**TASK STATEMENT**
Filter out all lines without the word "agent" from the data below, please, and copy the rest.

Saved data entries:
+ + +
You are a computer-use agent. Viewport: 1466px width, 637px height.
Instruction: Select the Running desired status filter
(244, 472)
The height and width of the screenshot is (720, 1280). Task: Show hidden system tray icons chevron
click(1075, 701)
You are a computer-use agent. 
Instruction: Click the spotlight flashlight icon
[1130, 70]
+ + +
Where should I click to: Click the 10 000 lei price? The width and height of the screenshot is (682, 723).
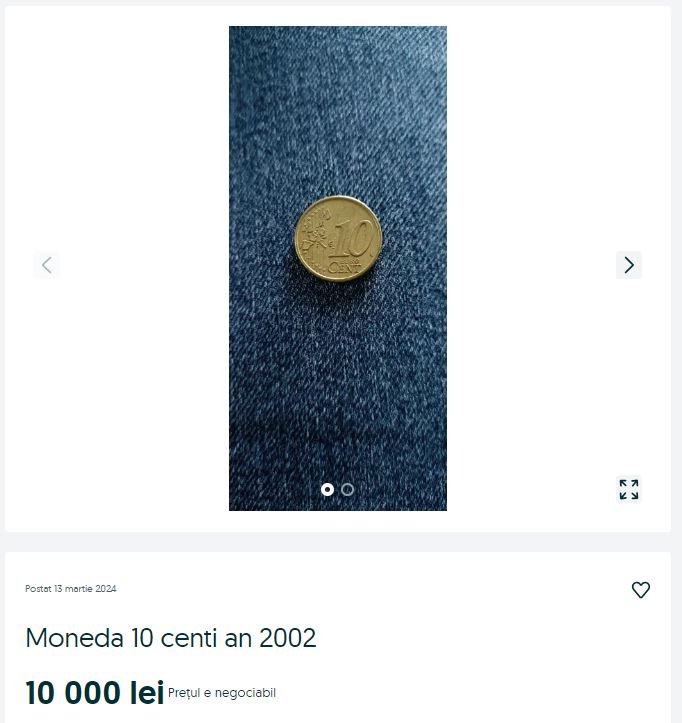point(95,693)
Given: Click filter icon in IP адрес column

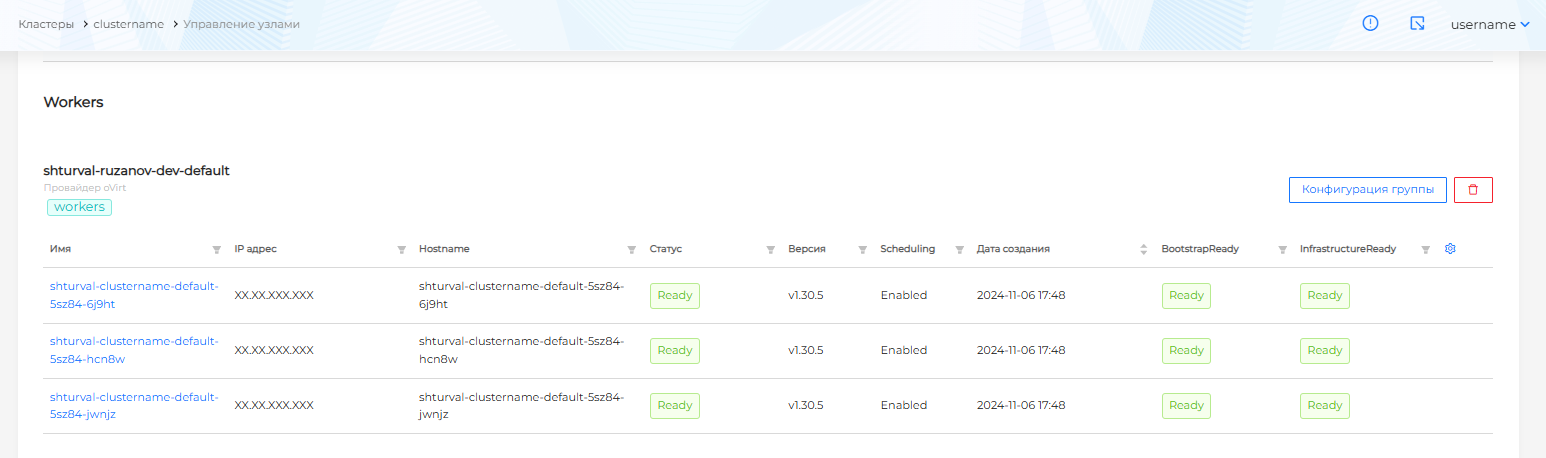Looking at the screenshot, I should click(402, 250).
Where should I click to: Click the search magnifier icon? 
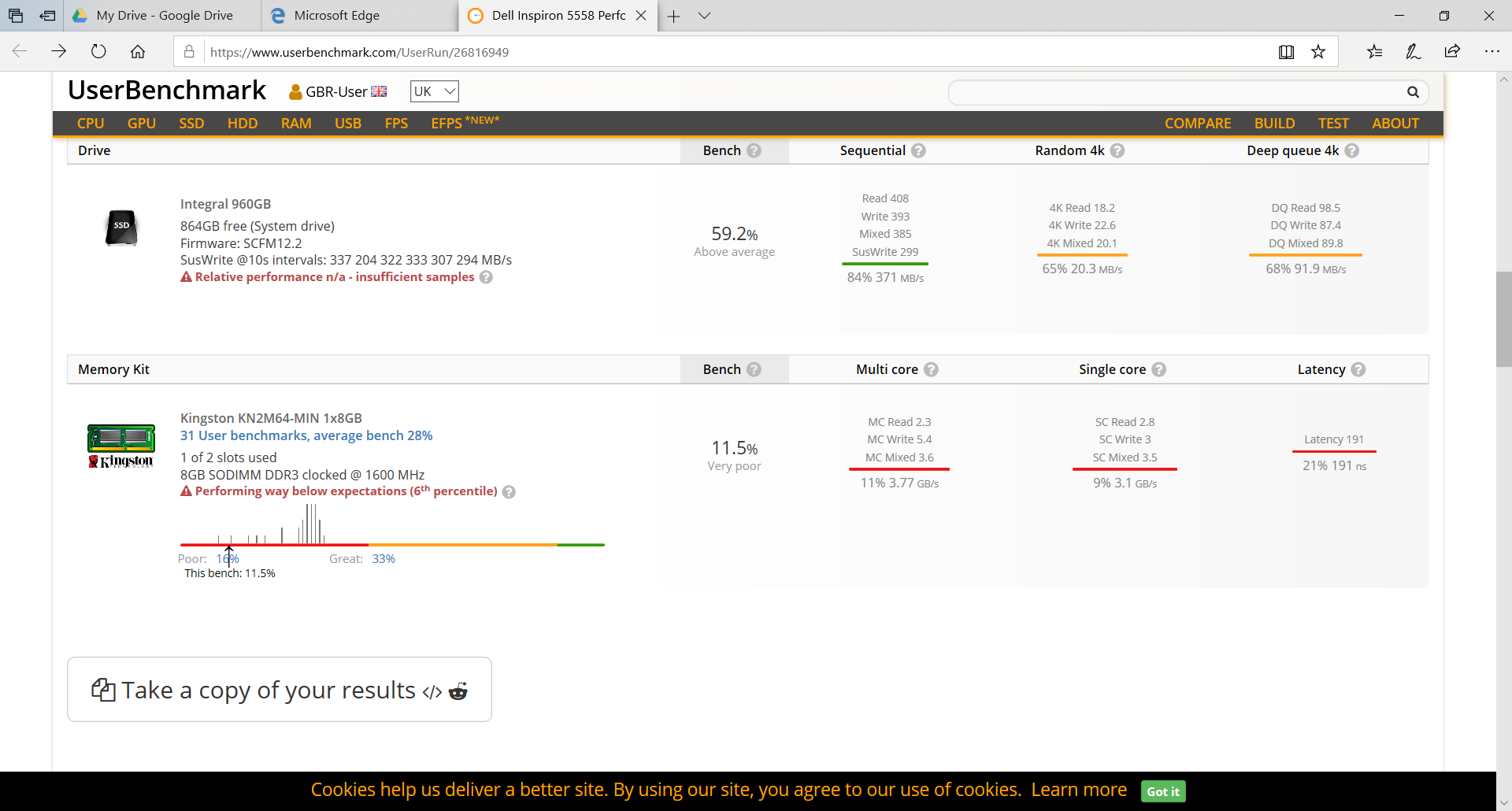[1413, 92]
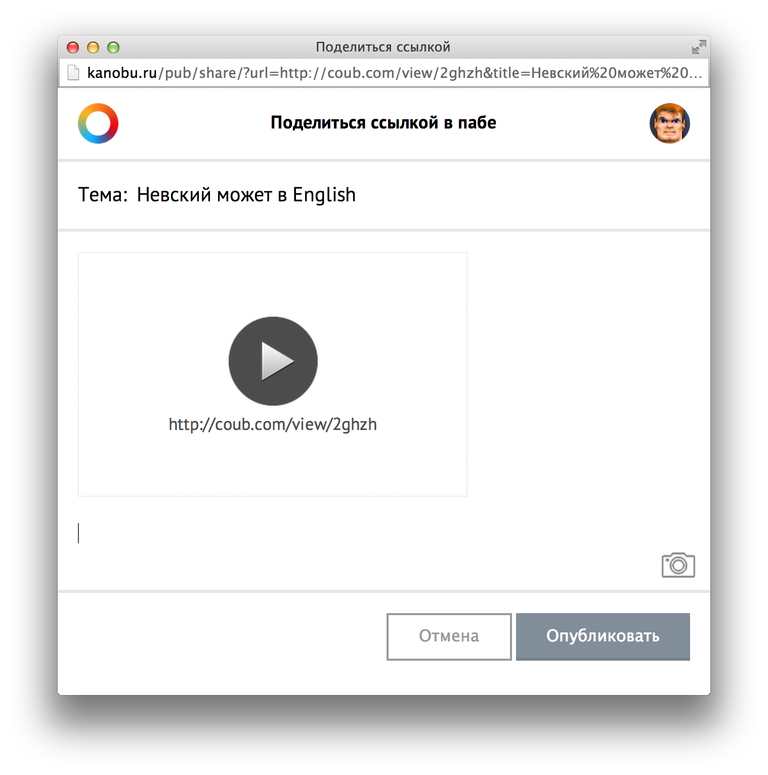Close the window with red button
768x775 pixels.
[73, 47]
+ + +
**ANSWER TO THIS TASK**
You are a computer-use agent. Viewport: 1466px width, 637px height.
You are a computer-use agent. 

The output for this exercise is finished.